SUPPLIED PASSAGE ▸
Sikhs, Jats, Rajpoots, Gurkhas become fodder for Idol worshipers.

All of the above stated communities had the worst history in this country, their ancestors fought long battles in different names. For what reasons?

Rajpoot girls used to commit sati or kill themselves, newborn Jat girls were also killed, Gurkha girls land up in bad places, same happened with Sikh women.

And who were they fighting with and in the name of what? They were fighting with people, who are their own blood, write same family names, eat same food, talk same language. Look at Punjab it is same right across border in Pakistan, look at Kashmir it is again same right across border, we find similarities all the way till Afghanistan and Iran.

These communities were the greatest doers as they were also the best farmers and warriors, yet, they seem to be most exploited people. North Indian girls marrying south Indian boys is again a story going wrong. There is already a bad male female ratio in north India.

Name any war, name any event and count the number of people who stood up for fighting and saving the day, you will find maximum people from these communities most of the people from north west of India, yet at national or state level these people are at the worst receiving end.

TASK LIST ▸
**A.** Answer from the opinion piece:
(i) Which four communities does its heading name?
(ii) At which two occupations does it say these communities were the best?
(iii) Which two regions does it say are the same right across the border?
**B.** According to the opinion piece, why were the people these communities fought their own blood? Answer in one or two sentences.

PROVIDED DATA ▸

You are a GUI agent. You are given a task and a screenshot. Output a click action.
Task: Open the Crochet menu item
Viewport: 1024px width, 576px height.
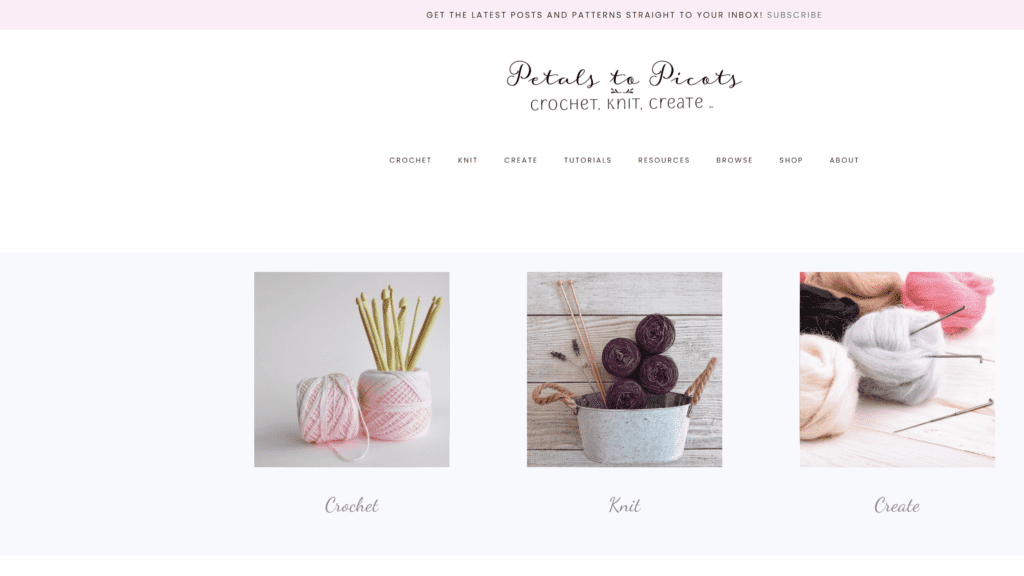410,160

ANSWERS TO THE EXERCISES ▸
**A.**
(i) Sikhs, Jats, Rajpoots and Gurkhas.
(ii) Farming and fighting: they were the best farmers and warriors.
(iii) Punjab and Kashmir.

**B.** The piece says those opponents wrote the same family names, ate the same food and spoke the same language as the communities fighting them.